**Directions for this task**
The records follow. Transcribe only the lines from the line containing "The height and" through the end, both ends included, and leave out the pictures.

Data to use: Begin

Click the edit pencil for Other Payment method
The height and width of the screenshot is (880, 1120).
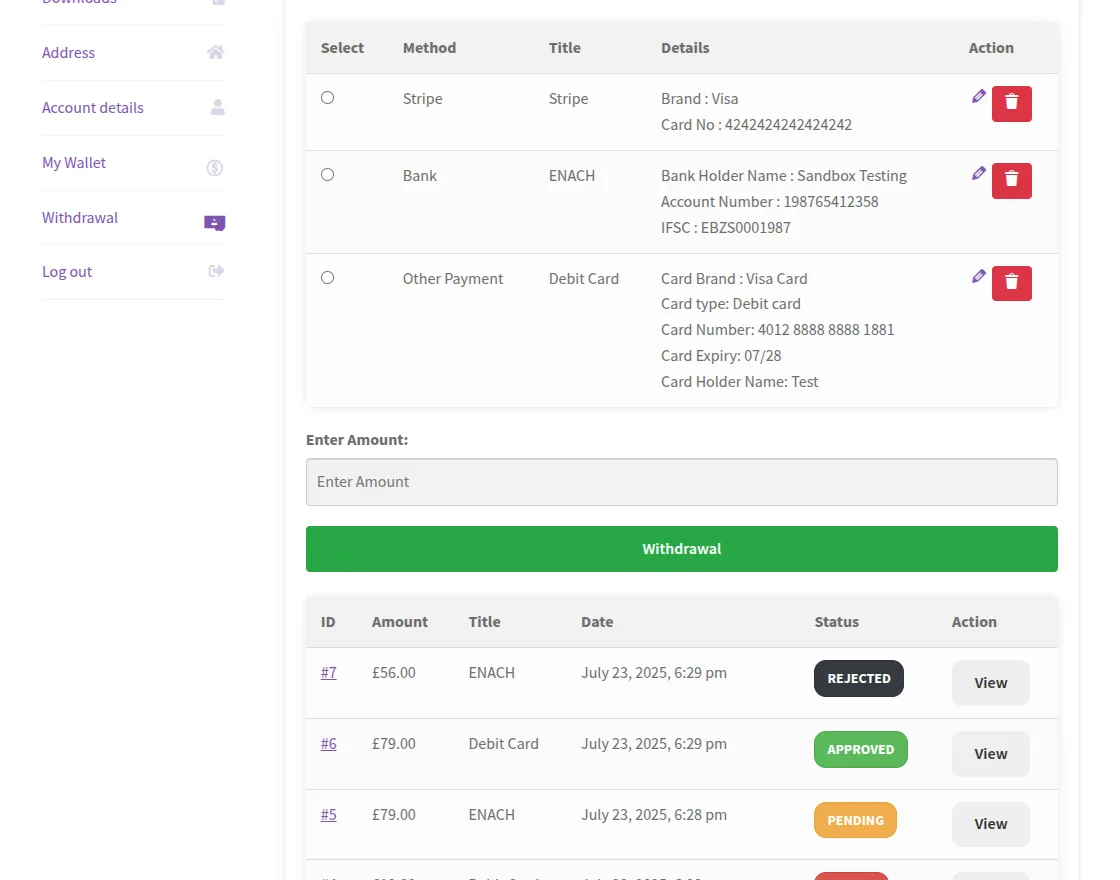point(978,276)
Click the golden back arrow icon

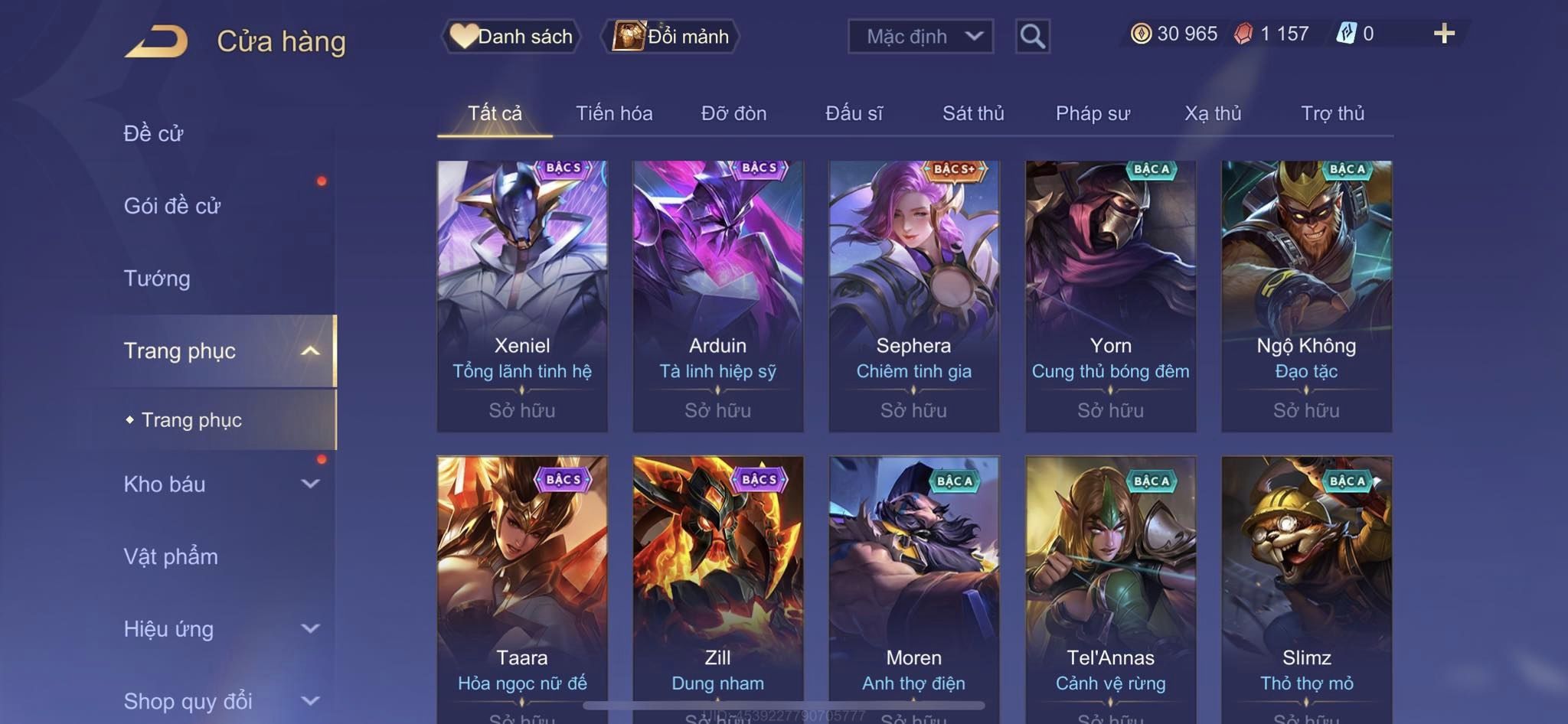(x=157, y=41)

Data to use: End

**Final answer**
The height and width of the screenshot is (880, 1120).
point(978,276)
Click the golden back arrow icon

(x=157, y=41)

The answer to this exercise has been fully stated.